Items from a dataset
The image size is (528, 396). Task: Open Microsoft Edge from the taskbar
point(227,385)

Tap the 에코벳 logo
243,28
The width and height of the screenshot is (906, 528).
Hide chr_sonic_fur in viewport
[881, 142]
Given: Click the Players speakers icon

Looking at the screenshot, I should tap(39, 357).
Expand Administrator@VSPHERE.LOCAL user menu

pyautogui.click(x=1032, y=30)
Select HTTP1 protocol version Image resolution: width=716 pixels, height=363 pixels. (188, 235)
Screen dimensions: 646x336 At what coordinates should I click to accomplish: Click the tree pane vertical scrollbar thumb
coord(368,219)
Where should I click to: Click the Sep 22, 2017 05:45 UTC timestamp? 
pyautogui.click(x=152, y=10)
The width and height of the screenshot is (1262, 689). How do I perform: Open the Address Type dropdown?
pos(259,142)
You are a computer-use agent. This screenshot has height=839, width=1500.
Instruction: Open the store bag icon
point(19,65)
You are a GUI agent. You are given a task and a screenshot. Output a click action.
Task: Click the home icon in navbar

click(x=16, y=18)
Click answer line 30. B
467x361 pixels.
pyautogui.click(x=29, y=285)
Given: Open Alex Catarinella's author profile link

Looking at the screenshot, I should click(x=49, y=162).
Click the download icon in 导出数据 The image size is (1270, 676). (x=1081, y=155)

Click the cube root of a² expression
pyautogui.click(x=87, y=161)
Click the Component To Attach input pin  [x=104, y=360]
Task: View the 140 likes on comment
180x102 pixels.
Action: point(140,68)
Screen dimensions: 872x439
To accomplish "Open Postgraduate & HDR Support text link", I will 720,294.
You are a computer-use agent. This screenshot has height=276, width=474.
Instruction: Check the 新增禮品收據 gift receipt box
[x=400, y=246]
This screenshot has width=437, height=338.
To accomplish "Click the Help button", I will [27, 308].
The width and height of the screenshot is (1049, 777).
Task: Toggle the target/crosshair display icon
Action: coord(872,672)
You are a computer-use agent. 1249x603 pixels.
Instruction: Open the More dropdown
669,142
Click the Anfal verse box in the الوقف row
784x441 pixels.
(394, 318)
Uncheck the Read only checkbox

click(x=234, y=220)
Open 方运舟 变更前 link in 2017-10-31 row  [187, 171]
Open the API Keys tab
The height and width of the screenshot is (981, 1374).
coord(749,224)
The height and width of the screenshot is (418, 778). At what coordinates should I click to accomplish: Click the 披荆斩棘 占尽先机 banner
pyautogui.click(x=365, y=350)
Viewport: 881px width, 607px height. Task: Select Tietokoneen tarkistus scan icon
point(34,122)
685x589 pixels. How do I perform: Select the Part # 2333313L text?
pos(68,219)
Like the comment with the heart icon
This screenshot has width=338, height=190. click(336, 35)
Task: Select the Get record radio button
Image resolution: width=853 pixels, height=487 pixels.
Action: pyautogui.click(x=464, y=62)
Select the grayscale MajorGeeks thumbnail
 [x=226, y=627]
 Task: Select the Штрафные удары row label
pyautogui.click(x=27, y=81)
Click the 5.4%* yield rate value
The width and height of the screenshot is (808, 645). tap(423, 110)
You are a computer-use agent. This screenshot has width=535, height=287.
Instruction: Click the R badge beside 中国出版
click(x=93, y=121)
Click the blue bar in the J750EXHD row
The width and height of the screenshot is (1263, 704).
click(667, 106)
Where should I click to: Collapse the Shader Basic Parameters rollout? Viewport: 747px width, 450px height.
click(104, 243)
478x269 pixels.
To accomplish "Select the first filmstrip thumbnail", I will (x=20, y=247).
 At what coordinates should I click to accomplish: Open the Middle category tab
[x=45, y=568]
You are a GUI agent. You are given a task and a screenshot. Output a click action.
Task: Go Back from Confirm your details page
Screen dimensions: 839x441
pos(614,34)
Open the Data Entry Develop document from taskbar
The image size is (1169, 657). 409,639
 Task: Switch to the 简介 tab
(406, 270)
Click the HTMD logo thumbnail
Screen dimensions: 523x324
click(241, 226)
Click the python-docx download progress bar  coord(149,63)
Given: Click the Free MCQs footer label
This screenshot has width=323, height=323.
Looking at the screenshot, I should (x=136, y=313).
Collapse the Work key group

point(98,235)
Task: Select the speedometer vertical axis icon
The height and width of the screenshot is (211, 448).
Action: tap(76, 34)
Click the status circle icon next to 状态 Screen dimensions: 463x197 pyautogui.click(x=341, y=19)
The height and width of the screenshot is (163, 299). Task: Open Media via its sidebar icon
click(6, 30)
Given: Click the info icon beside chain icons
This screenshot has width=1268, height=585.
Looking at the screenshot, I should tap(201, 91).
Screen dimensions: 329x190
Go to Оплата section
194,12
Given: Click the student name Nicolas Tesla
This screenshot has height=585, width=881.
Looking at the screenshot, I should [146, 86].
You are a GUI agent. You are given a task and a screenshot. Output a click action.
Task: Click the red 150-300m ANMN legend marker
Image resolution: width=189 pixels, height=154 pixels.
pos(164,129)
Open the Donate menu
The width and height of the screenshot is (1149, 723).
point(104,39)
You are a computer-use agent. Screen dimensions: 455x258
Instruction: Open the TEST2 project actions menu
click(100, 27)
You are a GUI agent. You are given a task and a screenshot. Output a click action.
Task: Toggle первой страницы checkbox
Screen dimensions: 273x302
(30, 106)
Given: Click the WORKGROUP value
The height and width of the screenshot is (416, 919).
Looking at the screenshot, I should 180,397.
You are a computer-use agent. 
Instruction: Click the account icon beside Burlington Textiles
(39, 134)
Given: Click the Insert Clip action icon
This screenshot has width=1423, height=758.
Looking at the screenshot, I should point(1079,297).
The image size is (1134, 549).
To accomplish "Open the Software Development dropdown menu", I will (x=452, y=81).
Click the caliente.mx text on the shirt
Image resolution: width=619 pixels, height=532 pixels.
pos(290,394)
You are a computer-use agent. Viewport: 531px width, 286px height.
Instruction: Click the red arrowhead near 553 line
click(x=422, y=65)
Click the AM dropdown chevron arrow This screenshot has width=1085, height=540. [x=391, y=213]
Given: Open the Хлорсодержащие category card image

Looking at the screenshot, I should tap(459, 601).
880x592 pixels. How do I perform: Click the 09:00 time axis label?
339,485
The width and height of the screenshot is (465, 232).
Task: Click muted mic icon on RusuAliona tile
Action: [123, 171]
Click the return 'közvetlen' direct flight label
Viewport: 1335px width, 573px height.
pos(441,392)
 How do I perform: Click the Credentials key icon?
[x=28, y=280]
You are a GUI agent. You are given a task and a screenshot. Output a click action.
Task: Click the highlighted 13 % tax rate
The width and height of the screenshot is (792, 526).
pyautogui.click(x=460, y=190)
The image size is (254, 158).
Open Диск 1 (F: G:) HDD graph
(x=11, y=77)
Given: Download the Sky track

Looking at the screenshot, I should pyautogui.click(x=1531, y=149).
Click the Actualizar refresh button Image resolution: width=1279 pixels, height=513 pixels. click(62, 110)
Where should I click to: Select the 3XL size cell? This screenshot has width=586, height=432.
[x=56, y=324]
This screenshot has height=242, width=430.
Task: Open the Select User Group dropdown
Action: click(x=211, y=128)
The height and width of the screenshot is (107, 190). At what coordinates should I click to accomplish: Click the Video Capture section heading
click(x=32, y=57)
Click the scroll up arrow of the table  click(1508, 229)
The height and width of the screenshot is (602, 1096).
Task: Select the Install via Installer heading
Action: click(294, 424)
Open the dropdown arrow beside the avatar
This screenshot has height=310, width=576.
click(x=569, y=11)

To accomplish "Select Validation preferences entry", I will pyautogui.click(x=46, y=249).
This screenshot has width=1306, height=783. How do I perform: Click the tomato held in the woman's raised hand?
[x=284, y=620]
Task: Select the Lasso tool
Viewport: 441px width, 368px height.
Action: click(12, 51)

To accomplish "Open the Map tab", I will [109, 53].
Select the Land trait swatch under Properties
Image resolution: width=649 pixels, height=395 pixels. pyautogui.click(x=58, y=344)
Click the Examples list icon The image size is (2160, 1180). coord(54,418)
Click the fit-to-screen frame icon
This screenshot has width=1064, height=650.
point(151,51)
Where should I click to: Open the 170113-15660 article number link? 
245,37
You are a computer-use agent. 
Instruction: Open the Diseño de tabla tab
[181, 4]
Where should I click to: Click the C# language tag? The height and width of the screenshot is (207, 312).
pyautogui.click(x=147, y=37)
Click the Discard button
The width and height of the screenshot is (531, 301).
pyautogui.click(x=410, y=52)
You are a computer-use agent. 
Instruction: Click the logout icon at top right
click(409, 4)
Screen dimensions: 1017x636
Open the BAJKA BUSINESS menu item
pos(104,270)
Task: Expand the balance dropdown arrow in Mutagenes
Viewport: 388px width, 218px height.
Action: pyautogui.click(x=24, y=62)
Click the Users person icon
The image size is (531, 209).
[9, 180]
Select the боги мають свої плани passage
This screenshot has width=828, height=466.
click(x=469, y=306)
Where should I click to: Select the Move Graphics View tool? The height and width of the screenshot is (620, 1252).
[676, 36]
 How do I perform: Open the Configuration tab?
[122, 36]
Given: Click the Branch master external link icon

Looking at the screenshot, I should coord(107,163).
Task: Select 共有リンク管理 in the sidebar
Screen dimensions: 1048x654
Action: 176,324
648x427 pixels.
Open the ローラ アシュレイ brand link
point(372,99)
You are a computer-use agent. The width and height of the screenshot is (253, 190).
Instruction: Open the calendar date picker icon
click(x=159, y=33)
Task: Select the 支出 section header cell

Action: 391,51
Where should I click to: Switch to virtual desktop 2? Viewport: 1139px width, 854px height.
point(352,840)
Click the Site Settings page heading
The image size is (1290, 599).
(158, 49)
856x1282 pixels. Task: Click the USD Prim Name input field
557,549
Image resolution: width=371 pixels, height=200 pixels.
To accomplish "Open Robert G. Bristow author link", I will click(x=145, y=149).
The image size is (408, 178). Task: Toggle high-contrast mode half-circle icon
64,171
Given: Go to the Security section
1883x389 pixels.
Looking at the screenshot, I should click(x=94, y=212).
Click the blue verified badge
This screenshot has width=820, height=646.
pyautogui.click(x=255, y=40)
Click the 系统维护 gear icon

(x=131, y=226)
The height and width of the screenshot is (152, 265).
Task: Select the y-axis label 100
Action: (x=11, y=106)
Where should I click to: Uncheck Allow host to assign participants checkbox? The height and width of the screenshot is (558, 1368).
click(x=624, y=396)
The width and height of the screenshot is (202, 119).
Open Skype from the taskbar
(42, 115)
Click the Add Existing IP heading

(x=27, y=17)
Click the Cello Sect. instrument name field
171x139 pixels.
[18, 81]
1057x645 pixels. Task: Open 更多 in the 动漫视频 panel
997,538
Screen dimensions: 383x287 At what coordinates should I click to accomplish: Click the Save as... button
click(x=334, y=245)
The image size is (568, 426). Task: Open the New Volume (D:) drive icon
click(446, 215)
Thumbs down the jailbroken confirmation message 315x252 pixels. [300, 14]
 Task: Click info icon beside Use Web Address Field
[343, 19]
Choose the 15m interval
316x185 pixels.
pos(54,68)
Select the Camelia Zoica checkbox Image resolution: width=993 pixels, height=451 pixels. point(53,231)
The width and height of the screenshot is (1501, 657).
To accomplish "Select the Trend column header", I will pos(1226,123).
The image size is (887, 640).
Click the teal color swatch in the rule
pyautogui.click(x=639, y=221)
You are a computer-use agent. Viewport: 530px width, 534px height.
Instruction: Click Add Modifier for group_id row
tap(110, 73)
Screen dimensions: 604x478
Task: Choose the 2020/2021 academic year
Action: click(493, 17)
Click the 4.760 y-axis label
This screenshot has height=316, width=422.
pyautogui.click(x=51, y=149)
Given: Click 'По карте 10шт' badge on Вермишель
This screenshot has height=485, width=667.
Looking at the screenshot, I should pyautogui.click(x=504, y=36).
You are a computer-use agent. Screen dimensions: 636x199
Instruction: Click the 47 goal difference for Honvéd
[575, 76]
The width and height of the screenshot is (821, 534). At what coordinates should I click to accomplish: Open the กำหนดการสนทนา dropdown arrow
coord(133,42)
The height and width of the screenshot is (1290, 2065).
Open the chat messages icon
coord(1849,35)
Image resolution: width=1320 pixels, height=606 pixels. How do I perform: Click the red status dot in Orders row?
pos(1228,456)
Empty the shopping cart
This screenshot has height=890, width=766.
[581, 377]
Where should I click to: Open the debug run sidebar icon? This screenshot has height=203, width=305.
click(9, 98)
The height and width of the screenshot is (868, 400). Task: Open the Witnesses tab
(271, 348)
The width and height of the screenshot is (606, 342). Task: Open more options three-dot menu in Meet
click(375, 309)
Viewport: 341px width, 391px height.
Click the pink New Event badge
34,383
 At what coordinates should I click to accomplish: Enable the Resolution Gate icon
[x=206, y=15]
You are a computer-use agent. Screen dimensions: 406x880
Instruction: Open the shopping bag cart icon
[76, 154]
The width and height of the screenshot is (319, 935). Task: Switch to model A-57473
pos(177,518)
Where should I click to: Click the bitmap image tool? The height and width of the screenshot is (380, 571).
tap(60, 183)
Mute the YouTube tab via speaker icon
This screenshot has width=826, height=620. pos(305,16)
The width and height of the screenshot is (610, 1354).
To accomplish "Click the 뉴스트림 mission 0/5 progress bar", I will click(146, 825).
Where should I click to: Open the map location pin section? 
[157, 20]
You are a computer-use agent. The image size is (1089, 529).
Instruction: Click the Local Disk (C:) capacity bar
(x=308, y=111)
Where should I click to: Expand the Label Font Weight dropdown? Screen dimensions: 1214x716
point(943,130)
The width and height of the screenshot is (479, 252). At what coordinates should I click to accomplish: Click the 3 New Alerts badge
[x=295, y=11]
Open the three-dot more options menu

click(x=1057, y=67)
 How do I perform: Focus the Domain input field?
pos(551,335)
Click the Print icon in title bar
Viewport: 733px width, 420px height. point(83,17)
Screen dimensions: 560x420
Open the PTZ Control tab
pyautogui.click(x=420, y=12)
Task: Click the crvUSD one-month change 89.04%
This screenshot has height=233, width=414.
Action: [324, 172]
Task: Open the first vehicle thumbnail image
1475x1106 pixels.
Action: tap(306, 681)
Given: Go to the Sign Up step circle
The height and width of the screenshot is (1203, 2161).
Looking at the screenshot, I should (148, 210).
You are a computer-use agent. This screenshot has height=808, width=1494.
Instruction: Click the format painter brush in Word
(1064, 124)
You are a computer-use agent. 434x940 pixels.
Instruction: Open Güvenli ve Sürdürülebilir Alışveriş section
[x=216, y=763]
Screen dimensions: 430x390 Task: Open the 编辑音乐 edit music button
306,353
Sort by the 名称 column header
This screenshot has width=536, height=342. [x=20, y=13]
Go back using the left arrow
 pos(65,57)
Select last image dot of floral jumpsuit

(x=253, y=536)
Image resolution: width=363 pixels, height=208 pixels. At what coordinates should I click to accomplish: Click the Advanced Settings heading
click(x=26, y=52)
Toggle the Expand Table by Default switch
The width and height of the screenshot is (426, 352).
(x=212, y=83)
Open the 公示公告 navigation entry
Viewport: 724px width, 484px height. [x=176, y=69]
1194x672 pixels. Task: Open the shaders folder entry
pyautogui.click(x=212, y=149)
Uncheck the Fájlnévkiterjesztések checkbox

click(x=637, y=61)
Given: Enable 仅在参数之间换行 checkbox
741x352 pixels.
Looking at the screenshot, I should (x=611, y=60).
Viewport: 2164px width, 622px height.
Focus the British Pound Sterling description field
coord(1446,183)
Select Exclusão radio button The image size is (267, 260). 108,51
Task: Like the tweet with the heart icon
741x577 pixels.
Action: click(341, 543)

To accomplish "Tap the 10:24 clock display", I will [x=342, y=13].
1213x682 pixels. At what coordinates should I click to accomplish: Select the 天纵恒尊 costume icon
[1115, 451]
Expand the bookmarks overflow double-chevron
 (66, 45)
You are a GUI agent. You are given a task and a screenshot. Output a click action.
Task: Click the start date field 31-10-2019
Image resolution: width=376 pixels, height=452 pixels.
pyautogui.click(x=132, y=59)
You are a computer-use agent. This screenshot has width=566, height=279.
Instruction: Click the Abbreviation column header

THE TASK
Write out every line from the entries where "first" appears.

FINAL ANSWER
To accomplish "Select the first filmstrip thumbnail", I will (x=20, y=247).
Task: Open the first vehicle thumbnail image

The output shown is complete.